In Illinois, the unemployment rate was 8.7 percent in February — the latest data available. The unemployment rate is 9.5 percent in Chicago and 8.5 percent in the greater Chicago area, Yellen said.
Even though inflation is well below 2 percent — the Fed’s longer-term goal — Yellen said times are too hard to change that policy while ordinary Americans still struggle.
“The economy and the job market are not back to normal health,” she said. “That will not be news to many of you, or to the 348,000 people in and around Chicago who were counted as looking for work in January,” she said.
Here are some of the sobering statistics Yellen cited:
• Workers’ wages have increased only a little more than 2 percent per year since the recession — “very low by historical standards.”
• The long-term unemployed — “the extraordinarily large share of the unemployed who have been out of work for six months or more” — find it hard to find steady, regular work, and they appear to be at a “severe competitive disadvantage when trying to find a job.”
• New hiring is slow and fewer people are quitting their jobs, indicating a sluggish job market.
Her remarks reflected her previous commitment to keep the federal funds at a steady rate until “well past the time that the unemployment rate declines below 6.5 percent,” meaning that the Fed can continue to focus on stimulating job creation and growth without worrying too much about rises in the consumer price index.
She spoke Monday to the National Interagency Community Reinvestment Conference at the Hyatt Regency Chicago, whose members run programs that lend money to ensure community development, particularly in needy areas.
Yellen recounted specific stories of people hurt by the recession, including Dorine Poole, who lost her job processing medical insurance claims after 15 years and couldn’t find another job for two years, and Jermaine Brownlee, an apprentice plumber and construction worker who had to take a lower-wage job after scrambling for odd jobs and temporary work.
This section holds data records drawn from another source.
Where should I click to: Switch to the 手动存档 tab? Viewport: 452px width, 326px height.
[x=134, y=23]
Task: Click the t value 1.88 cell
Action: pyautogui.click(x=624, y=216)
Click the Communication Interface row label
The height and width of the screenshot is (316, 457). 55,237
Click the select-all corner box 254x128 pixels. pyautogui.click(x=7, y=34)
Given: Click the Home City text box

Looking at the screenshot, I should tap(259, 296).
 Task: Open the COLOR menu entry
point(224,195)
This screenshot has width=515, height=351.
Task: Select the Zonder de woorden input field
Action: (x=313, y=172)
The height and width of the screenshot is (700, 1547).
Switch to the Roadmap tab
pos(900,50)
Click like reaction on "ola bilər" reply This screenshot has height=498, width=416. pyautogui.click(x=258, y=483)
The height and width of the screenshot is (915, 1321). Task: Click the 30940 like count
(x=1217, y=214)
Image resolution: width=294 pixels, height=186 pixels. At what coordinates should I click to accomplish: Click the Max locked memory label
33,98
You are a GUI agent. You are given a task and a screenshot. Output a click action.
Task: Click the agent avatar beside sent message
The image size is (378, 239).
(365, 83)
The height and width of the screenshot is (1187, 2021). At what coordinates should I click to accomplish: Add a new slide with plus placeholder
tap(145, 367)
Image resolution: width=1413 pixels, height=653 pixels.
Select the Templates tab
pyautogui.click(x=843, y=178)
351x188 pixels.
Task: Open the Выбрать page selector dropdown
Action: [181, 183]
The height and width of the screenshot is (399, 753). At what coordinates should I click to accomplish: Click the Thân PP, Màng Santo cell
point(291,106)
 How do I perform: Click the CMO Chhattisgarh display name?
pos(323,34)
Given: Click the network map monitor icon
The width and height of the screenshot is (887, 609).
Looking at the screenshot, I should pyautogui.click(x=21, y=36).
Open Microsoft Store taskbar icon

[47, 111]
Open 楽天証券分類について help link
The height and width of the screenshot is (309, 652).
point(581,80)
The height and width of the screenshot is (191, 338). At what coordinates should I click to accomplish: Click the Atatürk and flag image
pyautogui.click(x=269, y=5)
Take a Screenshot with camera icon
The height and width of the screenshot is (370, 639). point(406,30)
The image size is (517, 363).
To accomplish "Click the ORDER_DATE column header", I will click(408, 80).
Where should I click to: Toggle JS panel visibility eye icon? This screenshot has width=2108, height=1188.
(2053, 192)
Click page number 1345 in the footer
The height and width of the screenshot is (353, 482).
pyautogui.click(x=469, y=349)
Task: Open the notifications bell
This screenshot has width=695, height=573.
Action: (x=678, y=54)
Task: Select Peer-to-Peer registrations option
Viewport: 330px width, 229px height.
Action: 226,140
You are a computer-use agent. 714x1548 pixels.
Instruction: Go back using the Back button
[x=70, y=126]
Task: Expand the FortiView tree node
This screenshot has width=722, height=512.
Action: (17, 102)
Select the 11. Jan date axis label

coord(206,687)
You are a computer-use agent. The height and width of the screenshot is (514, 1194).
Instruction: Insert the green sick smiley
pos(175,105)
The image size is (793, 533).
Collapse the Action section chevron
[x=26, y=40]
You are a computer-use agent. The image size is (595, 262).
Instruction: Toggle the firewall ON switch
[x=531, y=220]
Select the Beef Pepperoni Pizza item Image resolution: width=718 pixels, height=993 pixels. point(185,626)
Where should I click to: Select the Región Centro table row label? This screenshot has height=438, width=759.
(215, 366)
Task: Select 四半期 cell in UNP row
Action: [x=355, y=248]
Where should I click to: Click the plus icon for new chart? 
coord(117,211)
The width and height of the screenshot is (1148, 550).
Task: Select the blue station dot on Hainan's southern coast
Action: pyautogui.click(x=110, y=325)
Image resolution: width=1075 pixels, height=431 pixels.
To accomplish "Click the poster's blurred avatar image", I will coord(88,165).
About 10.5 million workers are unemployed. The number of long-term unemployed, those jobless for 27 weeks or more, rose to 3.8 million and accounted for 37 percent of the unemployed in February.
Yellen believes the Fed can stimulate demand and bring down unemployment.
One of her arguments is that only “a small portion” of the rise in unemployment is due to so-called structural factors, such as the mismatch between workers’ skills and the jobs that are available.
“The government has the tools to address cyclical unemployment,” she said. For millions dislocated by the recession, Yellen said she believes the Fed’s policies can give them hope for better employment ahead.
After her speech, Yellen toured Daley College, one of the City Colleges of Chicago, where students and graduates told her how crucial it was to gain skills in demand such as welding, manufacturing and machine-tool operations.
“The younger generation probably has a stigma that manufacturing jobs are where you get dirty and smell like oil, but today it’s nothing like that,” said Shaylo Davis, who is pursuing a basic welding certificate after having worked in retail management.
He said he sees the return of some manufacturing work to America — a trend known as reshoring — as “a return of the middle class” because of the wages and benefits these jobs bring.